## Your instructions
Return the data below exactly, but only from the line containing "Task: Click the New York Post display name" through the line containing "Given: Open attachment 2021年江苏省首台（套）重大装备拟认定名单", with both of those lines included.

## Raw data
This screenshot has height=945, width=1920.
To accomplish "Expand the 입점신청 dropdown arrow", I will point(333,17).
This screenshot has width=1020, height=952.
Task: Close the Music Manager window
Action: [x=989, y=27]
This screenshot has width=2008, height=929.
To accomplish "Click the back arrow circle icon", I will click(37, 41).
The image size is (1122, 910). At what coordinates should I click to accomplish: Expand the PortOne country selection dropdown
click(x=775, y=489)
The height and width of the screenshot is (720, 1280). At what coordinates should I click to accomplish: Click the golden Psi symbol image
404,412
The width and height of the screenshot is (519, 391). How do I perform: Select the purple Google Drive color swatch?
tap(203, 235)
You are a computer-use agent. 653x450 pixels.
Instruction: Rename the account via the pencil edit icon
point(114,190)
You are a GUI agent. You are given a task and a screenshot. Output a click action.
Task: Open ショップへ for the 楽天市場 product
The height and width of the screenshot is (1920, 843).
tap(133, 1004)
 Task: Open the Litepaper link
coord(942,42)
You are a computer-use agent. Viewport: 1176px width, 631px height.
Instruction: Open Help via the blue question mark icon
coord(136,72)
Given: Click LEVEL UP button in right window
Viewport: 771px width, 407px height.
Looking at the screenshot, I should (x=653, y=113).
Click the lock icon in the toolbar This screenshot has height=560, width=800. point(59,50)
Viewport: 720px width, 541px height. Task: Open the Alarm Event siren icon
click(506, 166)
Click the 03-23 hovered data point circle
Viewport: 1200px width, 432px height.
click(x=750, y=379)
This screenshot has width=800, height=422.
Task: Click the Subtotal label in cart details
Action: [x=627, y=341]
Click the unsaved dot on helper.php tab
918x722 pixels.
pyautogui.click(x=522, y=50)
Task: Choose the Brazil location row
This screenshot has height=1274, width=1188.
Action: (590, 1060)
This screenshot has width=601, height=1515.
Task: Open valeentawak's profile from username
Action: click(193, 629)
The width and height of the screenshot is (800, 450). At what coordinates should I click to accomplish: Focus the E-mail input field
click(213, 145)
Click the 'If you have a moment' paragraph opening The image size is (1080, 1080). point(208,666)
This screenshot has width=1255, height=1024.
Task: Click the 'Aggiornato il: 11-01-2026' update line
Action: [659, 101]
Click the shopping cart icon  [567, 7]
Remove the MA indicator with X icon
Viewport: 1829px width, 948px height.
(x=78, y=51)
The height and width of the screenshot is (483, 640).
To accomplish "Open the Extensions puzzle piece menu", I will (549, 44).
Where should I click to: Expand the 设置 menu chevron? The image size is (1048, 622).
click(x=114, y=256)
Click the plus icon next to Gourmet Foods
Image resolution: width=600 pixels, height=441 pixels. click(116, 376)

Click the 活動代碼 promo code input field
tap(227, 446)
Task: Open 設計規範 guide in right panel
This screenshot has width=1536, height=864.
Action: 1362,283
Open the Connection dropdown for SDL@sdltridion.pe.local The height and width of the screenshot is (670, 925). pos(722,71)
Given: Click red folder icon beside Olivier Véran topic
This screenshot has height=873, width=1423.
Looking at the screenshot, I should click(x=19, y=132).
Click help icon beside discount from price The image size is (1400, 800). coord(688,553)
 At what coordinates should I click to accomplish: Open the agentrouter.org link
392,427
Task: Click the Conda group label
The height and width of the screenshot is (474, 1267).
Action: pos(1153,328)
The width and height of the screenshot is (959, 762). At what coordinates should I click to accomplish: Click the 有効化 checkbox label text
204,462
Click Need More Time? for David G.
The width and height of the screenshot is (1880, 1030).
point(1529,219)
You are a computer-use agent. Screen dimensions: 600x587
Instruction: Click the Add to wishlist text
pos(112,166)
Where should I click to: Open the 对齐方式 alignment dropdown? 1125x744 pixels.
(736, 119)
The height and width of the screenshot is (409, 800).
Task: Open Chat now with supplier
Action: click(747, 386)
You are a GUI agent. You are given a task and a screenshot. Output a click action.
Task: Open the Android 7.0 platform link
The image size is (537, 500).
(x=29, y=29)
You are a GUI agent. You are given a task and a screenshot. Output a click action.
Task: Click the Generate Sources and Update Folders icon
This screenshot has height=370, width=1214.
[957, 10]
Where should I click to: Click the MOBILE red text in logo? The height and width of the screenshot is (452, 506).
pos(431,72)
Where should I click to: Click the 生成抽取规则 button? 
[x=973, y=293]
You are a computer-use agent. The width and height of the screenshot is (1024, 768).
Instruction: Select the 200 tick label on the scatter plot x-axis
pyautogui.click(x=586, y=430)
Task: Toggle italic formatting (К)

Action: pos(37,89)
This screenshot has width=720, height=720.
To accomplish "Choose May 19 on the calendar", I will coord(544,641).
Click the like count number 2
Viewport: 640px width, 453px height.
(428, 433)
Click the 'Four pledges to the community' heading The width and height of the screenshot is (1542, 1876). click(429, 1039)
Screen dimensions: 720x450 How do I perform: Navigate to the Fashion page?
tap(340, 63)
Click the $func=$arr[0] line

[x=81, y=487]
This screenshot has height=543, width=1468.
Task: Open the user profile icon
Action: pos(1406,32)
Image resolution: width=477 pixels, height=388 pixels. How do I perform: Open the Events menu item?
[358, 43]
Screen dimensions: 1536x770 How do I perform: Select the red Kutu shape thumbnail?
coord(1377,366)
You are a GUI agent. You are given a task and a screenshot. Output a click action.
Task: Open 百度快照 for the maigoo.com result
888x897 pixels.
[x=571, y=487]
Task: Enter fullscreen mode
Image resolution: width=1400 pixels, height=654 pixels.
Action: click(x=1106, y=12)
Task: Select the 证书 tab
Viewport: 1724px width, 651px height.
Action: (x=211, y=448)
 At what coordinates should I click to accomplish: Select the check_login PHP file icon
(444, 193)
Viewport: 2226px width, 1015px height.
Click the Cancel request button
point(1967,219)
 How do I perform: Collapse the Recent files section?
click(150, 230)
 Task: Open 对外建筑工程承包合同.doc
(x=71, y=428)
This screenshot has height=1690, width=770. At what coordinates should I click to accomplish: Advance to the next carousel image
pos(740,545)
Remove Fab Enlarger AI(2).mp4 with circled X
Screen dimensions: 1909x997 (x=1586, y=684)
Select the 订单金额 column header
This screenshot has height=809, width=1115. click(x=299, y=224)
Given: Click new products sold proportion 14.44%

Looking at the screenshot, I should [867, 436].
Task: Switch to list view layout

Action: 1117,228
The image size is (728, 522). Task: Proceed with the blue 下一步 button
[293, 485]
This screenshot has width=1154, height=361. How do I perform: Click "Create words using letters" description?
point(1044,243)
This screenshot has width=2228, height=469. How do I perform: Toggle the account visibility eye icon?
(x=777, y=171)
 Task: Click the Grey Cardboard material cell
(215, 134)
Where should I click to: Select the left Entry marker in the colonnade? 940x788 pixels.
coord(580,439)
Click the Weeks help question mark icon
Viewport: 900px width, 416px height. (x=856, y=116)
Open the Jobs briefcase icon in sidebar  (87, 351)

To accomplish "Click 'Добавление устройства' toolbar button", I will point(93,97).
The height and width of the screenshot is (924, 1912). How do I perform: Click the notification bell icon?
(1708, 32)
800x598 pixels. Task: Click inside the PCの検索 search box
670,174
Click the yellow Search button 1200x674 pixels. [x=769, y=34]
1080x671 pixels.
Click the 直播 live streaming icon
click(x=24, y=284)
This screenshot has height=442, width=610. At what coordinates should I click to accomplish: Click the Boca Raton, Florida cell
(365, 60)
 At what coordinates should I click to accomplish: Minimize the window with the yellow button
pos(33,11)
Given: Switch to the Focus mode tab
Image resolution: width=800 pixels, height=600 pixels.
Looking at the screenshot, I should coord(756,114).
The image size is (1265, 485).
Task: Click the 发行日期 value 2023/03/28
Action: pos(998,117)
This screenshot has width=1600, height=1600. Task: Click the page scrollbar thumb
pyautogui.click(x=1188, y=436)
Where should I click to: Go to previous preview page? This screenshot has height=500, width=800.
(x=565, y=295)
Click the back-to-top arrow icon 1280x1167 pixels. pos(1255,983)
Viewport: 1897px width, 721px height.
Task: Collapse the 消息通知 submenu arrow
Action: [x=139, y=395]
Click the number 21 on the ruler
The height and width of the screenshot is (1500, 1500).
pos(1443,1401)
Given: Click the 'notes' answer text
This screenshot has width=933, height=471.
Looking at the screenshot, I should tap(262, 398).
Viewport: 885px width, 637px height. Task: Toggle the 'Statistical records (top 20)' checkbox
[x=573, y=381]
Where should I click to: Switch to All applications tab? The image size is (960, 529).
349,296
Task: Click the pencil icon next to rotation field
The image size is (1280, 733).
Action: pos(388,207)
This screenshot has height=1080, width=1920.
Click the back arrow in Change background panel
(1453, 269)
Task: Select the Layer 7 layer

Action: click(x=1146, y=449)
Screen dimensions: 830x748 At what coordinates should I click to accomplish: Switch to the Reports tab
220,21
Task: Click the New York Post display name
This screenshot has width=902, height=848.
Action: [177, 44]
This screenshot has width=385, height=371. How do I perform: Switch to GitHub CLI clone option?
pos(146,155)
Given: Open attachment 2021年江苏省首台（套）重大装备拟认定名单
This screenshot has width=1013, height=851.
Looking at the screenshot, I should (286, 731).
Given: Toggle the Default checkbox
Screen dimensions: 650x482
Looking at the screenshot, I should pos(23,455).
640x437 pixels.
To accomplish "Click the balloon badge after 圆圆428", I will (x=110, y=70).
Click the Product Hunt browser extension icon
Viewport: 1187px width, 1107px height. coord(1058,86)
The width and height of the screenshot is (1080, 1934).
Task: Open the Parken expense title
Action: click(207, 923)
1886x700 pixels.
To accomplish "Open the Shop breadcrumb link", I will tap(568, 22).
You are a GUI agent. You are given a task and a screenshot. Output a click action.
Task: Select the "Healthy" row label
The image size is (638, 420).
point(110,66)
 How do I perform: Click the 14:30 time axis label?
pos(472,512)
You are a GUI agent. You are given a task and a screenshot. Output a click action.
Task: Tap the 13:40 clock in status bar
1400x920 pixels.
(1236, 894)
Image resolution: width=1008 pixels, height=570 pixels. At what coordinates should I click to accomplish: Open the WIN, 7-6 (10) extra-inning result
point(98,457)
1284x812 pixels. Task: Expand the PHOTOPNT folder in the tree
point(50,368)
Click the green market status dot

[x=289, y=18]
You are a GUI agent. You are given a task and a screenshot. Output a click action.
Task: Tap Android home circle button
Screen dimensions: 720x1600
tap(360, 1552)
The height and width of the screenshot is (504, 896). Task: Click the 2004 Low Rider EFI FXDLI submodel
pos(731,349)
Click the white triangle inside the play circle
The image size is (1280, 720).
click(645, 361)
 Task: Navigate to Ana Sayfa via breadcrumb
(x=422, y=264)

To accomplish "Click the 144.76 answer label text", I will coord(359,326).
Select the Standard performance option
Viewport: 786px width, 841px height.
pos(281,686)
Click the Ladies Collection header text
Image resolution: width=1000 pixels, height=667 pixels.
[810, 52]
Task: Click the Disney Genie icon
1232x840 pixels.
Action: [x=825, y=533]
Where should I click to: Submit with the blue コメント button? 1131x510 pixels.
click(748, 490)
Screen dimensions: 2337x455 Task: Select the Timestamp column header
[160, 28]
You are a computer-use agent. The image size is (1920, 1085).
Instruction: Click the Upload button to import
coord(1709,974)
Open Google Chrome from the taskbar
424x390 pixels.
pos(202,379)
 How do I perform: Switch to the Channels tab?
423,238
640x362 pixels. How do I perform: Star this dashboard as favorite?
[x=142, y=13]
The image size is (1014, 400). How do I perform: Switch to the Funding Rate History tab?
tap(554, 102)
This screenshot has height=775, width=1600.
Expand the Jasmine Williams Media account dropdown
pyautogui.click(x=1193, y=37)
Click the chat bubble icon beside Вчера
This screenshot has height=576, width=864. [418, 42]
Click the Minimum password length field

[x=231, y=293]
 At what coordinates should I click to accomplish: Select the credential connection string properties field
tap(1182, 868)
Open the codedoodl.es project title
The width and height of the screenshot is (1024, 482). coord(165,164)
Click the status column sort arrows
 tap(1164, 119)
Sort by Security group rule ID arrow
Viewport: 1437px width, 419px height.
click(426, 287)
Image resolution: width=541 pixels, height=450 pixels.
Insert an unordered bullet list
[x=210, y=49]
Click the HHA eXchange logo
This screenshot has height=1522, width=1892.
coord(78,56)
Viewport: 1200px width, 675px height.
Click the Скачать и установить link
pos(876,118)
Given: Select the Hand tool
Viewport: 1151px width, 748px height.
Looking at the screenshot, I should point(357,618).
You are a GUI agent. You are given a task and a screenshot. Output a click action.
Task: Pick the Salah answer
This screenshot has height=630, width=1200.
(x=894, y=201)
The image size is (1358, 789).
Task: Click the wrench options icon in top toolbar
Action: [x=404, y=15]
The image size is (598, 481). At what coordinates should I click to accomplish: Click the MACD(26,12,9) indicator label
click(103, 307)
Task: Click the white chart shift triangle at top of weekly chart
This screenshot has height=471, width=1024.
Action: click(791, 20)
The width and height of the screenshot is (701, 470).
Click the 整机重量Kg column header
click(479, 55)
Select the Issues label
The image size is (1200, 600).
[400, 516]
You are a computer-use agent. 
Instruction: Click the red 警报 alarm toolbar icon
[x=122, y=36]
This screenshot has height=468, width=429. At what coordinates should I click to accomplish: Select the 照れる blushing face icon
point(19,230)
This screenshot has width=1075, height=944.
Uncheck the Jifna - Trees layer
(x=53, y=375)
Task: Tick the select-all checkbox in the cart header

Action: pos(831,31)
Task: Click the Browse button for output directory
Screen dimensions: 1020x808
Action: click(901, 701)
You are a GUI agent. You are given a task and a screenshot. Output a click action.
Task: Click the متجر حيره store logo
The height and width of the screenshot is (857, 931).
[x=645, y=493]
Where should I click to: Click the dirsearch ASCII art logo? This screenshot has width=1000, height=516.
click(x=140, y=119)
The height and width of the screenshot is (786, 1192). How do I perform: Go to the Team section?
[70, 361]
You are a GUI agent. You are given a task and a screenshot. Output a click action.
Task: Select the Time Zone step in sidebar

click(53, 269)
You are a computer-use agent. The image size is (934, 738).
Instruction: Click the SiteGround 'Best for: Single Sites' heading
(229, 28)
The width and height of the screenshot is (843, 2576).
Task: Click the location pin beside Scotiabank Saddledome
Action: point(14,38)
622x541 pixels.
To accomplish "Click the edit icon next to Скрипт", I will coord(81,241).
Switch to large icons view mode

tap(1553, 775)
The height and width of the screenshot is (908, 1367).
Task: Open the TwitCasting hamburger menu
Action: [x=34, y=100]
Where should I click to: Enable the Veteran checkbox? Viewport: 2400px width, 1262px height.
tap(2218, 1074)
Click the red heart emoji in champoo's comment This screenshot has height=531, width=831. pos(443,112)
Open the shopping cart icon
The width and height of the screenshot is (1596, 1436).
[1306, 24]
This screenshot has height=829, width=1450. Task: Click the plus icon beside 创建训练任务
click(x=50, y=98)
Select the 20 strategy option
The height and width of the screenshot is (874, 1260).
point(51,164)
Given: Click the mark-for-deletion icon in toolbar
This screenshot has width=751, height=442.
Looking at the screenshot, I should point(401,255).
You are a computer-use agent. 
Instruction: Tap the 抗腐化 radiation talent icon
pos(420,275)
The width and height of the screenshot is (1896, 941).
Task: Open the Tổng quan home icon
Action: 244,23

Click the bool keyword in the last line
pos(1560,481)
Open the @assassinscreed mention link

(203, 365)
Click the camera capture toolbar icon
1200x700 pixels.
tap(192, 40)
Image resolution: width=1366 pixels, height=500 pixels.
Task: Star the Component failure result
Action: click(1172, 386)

## Task output
Task: Click the New York Post display name
This screenshot has width=902, height=848.
Action: [177, 44]
This screenshot has width=385, height=371. How do I perform: Switch to GitHub CLI clone option?
pos(146,155)
Given: Open attachment 2021年江苏省首台（套）重大装备拟认定名单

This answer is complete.